> [EXERCISE PROMPT]:
Write the next part of the tasting notes on Penfolds Bin 311 Chardonnay 2019, beginning right after their final sentence.
━━━ DOCUMENT SECTION ━━━
Penfolds Bin 311 Chardonnay 2019

  • Price: $50

Jeni Port – 95 Points.
One of the more complex, compelling Bin 311s to head our way with Tasmania taking a lead role, and it shows. Citrus, green apple and a delightful bunch of florals on the bouquet, almost Riesling like in its lemony, grapefruit leanings. A citrus overlay on the palate runs through the wine with ripe stone fruits complemented by a leesy mealyness. Texture is crunchy and crisp in keeping with the prominent acidity and lean structure usually associated with Tasmanian Chardonnay. It’s a keeper. Don’t overchill.

Ken Gargett – 93 Points

Tony Love – 94 Points

Erin Larkin – 95 Points
It has to be said, I opened these wines straight and tasted them – no decanting, no ‘coming to temp’ just straight out of the wine fridge at 14C.  This didn’t help the Bin 311 as I found it to come at me in layers, rather than as a complete/seamless entity.  I found it performed far better both later that day, and the following day – the separate components of fruit/acid/texture/impression came together, giving the wine a wholly svelte vibe – very slick stuff.  Delicacy and power at once. Really, I think there is an evolution/refinement of winemaking style at Penfolds, and the Chardonnays are brilliant expressions of what is possible in Australia. I’d put the Res Bin in great years close to the very top of the Chardonnay tree in Australia (big words from a WA lover), and this 311 is starting to show that pedigree and class.  Exciting stuff basically.
━━━ EXERCISE DATA ━━━
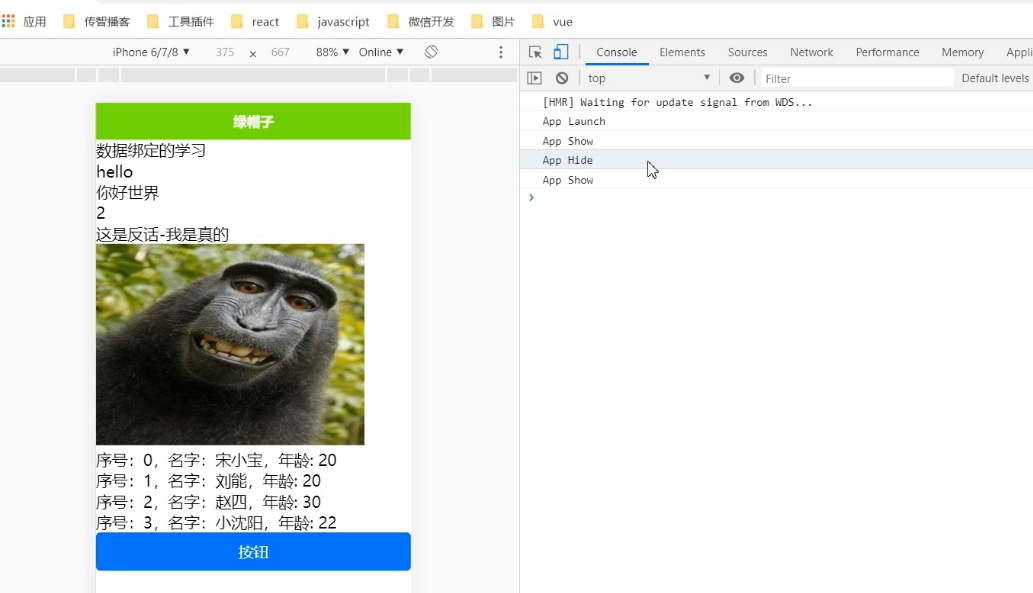Clear the console messages

pyautogui.click(x=562, y=77)
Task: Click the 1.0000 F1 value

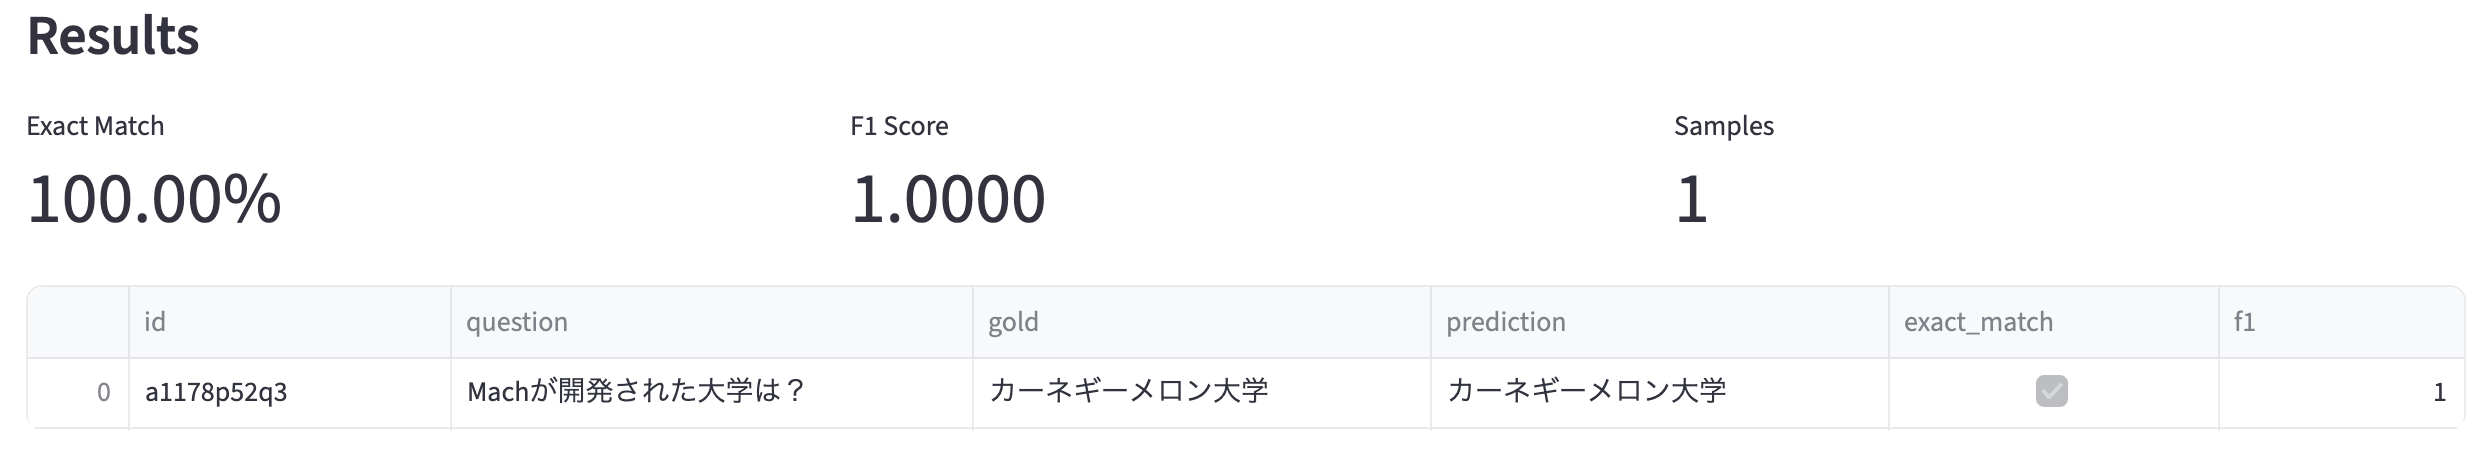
━━━
> [EXPECTED OUTPUT]:
Golden straw in the glass, lightly toasted cashew, grilled pineapple, yellow peach skin and hints of Greek yoghurt.  The palate is glossy and polished, the acidity is almost hard/lean here.  The fruit is slippery and mouth-watering, the structure is firm.  Very good length of flavour.  A very definite Penfolds DNA folded into the makeup of this wine.  Perhaps the greatest Bin 311 to be produced so far – there is a flinty, match-sticky sort of vibe that takes this into a new space. 13% alcohol. Drinking window: 2020 – 2025

Melissa Moore – 93 Points
Pale gold in the glass. On the nose lifted citrus, wet stone, light cashew oak and a smidge struck match. Interestingly chewy in the mouth: leesy intensity, lovely stonefuit flavours with fine, obvious and refreshing acidity to balance.

Angus Hughson – 94 Points
The first Bin 311 to go so long on Tasmanian fruit and the wine is better for it – without doubt the best 311 yet. It is pale straw, youthful and still a baby. There are many layers of very pure citrus and honeydew melon fruits wound up in a cloak of barrel ferment and spicy oak complexity. It is then acid driven and angular with a nod towards Premier Cru Chablis thanks to its mix of zesty, almost saline fruit with nougat complexity that is compact and concentrated driven by a bolt of bright acidity. It ends as it started – powerful and pure with some creaminess to finish. Drink 2023 – 2030.